#### Brief:
Please check every line of the listing for "editor" and copy each line where it is found.

#### Information given:
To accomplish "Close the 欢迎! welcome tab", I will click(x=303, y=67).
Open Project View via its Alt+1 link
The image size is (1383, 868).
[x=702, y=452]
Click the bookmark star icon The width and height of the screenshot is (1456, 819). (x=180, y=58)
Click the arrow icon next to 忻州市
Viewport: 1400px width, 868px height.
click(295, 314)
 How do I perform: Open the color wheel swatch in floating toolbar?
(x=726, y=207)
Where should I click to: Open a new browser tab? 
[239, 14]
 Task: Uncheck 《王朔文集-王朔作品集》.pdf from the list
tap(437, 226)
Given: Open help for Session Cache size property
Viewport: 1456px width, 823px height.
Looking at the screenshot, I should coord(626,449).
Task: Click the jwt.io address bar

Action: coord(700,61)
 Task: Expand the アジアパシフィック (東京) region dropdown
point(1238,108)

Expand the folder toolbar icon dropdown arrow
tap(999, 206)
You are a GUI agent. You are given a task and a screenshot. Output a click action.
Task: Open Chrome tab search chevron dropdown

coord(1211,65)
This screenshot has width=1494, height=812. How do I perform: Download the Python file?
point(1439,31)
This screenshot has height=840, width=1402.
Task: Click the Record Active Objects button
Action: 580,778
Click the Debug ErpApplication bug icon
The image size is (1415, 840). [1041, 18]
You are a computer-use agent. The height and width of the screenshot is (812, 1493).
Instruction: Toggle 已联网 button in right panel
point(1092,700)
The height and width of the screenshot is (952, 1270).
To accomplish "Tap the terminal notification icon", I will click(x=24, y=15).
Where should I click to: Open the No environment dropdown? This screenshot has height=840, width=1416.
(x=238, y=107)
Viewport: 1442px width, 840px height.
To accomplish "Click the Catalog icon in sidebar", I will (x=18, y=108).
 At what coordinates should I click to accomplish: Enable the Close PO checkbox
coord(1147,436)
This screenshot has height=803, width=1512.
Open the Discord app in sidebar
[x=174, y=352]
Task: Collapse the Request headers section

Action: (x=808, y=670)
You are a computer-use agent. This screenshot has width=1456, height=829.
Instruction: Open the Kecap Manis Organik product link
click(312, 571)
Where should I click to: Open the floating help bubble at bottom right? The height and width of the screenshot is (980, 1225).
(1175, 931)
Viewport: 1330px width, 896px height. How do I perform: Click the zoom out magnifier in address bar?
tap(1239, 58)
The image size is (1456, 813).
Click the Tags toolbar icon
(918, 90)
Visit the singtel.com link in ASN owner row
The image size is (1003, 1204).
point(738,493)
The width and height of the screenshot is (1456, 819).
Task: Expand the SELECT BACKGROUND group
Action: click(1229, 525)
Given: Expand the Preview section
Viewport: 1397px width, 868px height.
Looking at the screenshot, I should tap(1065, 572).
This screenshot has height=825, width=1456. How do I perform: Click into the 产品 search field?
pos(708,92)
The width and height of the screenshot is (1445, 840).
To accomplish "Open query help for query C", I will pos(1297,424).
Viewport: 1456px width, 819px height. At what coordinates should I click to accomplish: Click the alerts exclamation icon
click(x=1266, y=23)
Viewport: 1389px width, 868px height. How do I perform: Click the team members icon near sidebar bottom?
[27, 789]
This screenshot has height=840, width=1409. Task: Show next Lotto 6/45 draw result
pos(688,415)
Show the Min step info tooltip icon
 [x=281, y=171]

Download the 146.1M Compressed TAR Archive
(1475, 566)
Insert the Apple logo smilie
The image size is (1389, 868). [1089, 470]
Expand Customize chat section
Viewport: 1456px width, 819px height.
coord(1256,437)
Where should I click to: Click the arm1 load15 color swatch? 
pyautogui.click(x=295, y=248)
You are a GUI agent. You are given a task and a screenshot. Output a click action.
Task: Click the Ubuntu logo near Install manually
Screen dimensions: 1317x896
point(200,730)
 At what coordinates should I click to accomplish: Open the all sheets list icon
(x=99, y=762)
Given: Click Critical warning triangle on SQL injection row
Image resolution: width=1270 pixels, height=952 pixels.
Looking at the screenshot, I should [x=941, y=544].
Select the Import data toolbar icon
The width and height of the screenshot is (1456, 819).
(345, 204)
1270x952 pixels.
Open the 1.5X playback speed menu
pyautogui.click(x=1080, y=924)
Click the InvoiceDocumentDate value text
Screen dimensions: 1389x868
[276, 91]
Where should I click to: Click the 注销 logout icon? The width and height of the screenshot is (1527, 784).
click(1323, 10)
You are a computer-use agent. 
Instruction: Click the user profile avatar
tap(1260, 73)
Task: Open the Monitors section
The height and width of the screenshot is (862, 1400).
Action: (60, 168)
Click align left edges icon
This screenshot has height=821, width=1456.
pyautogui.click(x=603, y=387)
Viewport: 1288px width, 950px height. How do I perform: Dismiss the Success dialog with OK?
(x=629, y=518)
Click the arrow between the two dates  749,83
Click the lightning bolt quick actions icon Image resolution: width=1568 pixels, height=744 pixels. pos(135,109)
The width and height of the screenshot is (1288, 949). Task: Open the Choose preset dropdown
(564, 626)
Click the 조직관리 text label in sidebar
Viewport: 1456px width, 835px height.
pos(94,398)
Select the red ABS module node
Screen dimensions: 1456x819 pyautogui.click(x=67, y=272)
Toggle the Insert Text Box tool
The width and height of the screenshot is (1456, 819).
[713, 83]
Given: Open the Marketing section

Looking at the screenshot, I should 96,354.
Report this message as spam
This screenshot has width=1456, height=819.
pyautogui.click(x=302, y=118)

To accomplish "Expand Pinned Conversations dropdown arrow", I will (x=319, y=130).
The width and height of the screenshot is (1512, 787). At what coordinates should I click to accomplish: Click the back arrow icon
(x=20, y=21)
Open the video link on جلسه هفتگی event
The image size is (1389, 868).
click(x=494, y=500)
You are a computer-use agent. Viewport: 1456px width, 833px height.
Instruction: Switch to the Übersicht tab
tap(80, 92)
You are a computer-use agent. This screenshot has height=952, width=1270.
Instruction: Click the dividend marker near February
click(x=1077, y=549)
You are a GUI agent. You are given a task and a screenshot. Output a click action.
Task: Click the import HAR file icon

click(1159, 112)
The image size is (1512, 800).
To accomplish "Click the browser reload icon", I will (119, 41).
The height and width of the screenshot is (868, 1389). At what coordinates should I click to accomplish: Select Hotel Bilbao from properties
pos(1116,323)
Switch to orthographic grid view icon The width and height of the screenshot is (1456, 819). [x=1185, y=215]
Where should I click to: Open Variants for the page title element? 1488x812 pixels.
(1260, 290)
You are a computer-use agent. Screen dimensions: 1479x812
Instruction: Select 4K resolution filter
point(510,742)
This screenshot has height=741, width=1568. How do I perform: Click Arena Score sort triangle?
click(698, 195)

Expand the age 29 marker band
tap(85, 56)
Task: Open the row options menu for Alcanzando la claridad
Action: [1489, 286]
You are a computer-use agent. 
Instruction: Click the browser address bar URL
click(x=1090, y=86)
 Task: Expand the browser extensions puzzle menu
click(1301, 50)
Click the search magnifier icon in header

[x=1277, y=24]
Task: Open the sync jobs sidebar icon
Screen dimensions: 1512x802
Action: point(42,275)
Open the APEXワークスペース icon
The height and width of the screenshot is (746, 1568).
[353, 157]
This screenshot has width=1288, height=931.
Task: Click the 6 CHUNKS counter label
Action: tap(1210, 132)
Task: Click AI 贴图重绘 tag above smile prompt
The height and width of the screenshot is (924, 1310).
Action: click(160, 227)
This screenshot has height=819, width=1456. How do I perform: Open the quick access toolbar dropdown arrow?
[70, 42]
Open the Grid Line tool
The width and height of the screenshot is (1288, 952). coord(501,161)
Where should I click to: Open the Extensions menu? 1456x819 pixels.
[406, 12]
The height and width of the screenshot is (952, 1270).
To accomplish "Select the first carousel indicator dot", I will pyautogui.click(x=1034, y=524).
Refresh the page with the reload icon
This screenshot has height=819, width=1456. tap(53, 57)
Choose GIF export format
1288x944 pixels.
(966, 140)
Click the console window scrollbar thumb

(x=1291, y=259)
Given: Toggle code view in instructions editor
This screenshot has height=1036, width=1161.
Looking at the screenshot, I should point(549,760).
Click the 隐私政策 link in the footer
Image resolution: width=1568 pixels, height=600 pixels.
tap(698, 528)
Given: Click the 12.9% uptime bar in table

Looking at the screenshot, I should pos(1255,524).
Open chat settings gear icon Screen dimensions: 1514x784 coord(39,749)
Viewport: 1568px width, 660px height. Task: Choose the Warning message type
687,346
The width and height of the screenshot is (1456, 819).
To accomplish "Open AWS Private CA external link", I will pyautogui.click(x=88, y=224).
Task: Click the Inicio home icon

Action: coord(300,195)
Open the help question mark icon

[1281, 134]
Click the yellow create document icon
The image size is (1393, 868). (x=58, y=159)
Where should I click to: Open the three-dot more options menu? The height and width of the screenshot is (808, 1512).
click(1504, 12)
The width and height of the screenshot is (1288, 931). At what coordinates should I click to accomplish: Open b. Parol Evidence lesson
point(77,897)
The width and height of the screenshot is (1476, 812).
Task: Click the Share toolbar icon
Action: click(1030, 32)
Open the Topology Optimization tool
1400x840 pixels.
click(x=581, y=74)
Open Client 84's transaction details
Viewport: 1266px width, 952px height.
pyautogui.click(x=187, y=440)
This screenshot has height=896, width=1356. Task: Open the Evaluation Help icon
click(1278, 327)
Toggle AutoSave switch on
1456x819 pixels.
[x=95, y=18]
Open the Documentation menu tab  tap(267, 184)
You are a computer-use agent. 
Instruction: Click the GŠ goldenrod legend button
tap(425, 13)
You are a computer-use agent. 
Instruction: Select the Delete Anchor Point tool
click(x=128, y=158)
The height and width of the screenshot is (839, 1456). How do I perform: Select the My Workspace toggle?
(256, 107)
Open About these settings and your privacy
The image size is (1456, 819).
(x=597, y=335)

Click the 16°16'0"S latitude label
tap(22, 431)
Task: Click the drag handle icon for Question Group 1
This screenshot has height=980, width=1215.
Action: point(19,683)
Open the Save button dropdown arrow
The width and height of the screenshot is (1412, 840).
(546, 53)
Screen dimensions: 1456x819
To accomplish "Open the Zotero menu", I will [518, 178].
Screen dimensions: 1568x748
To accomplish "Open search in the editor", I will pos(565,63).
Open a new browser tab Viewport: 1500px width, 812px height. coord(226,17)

#### Your solution:
Given: Toggle code view in instructions editor
To accomplish "Open search in the editor", I will pos(565,63).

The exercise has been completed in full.